*PROBLEM TO SOLVE*
Exact copies of all the entries are required, and no pictures should appear in them.

*SOURCE MATERIAL*
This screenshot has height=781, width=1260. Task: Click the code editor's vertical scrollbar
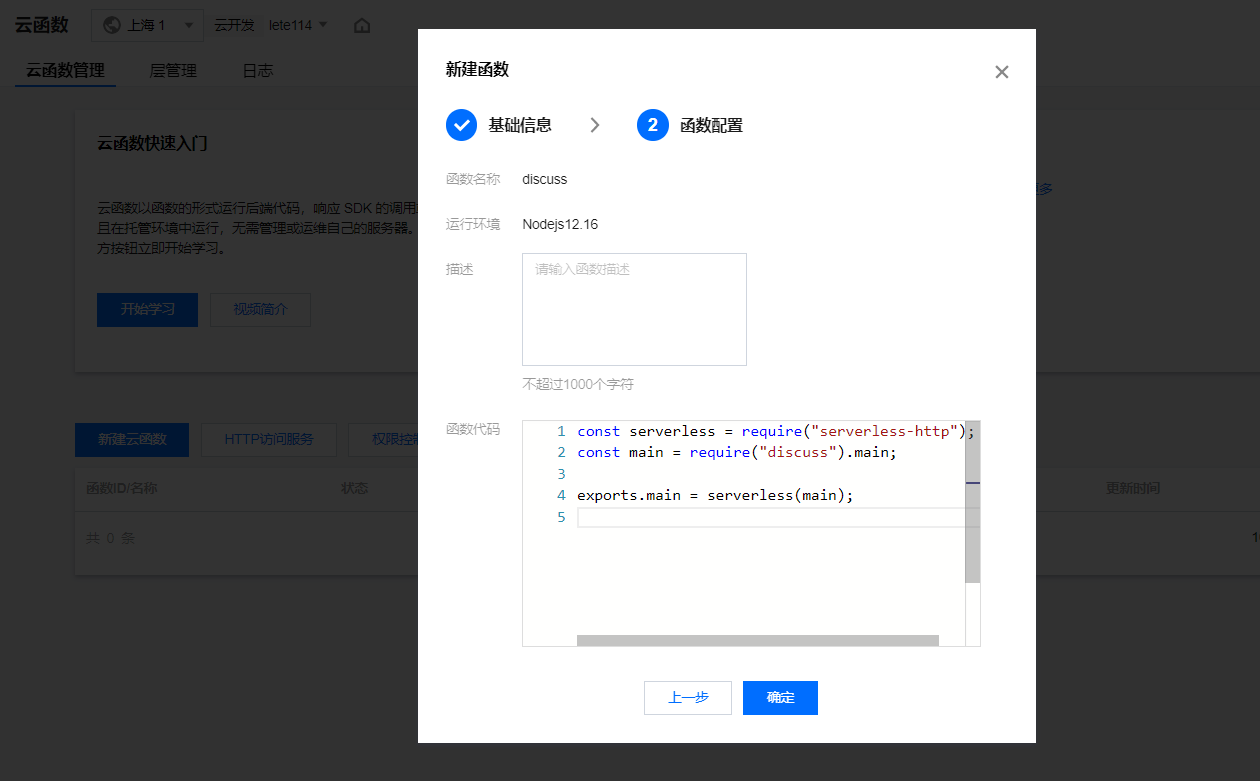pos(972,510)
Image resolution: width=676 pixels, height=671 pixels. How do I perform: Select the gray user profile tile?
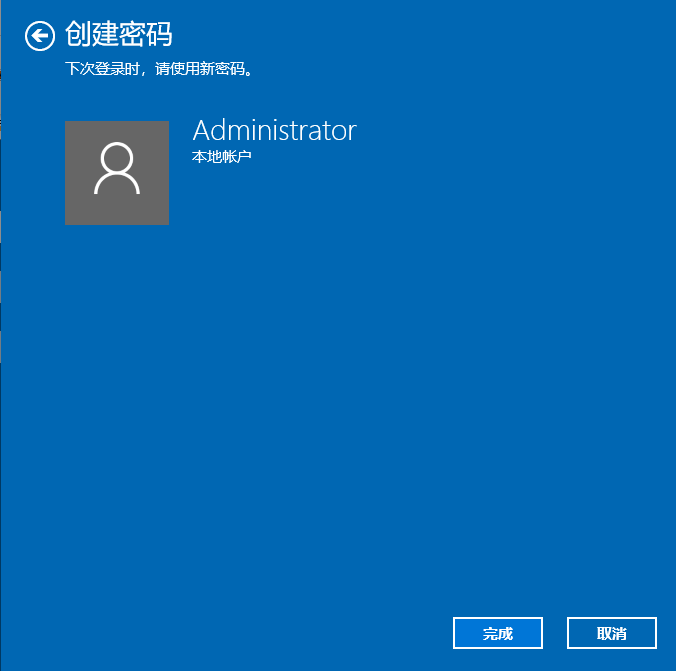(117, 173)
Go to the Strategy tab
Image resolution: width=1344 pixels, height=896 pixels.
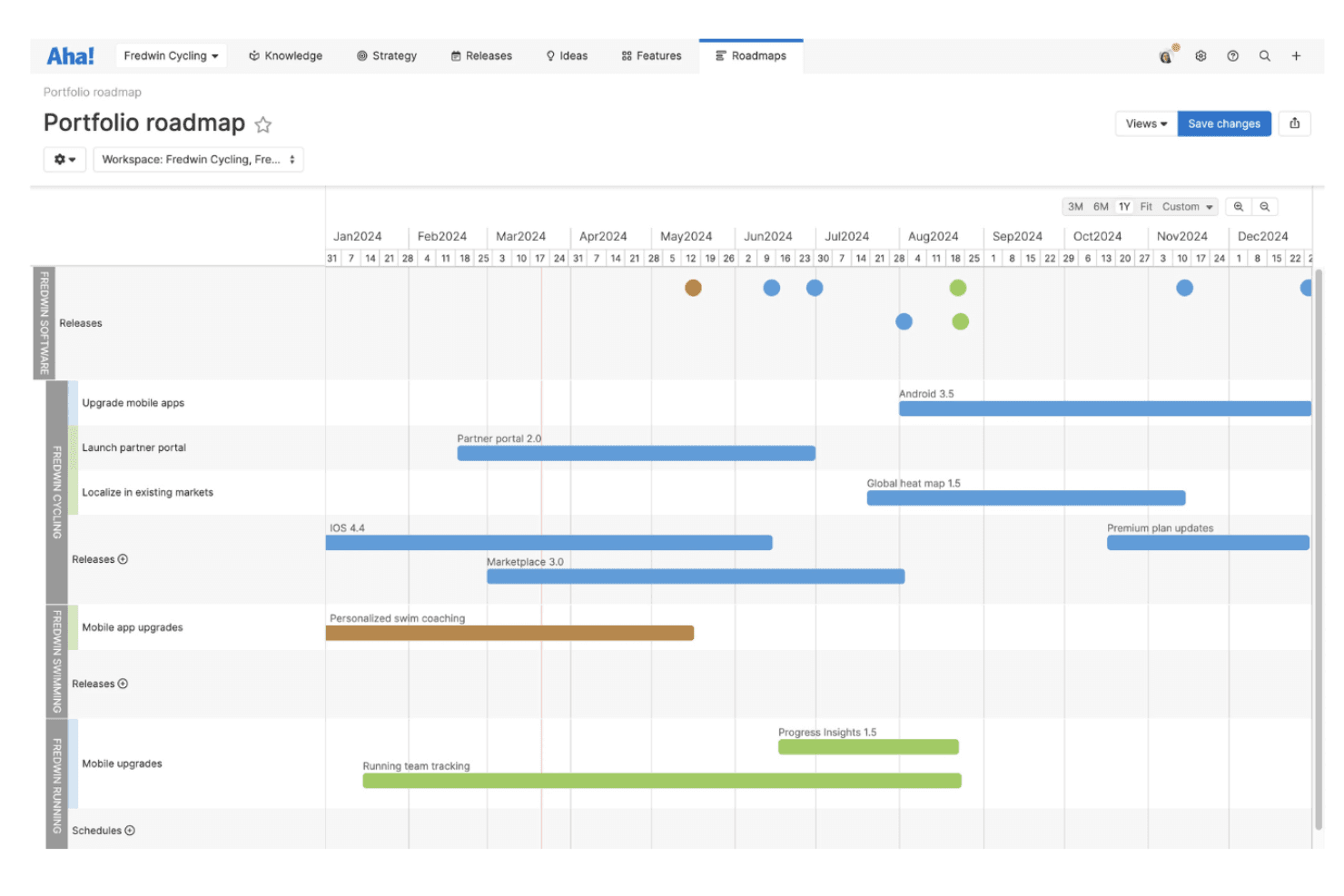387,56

*TASK RESULT*
This screenshot has height=781, width=1260. Task: Click the code editor's vertical scrollbar
pos(972,510)
Image resolution: width=676 pixels, height=671 pixels. How do I perform: Select the gray user profile tile?
(117, 173)
Go to the Strategy tab
Image resolution: width=1344 pixels, height=896 pixels.
387,56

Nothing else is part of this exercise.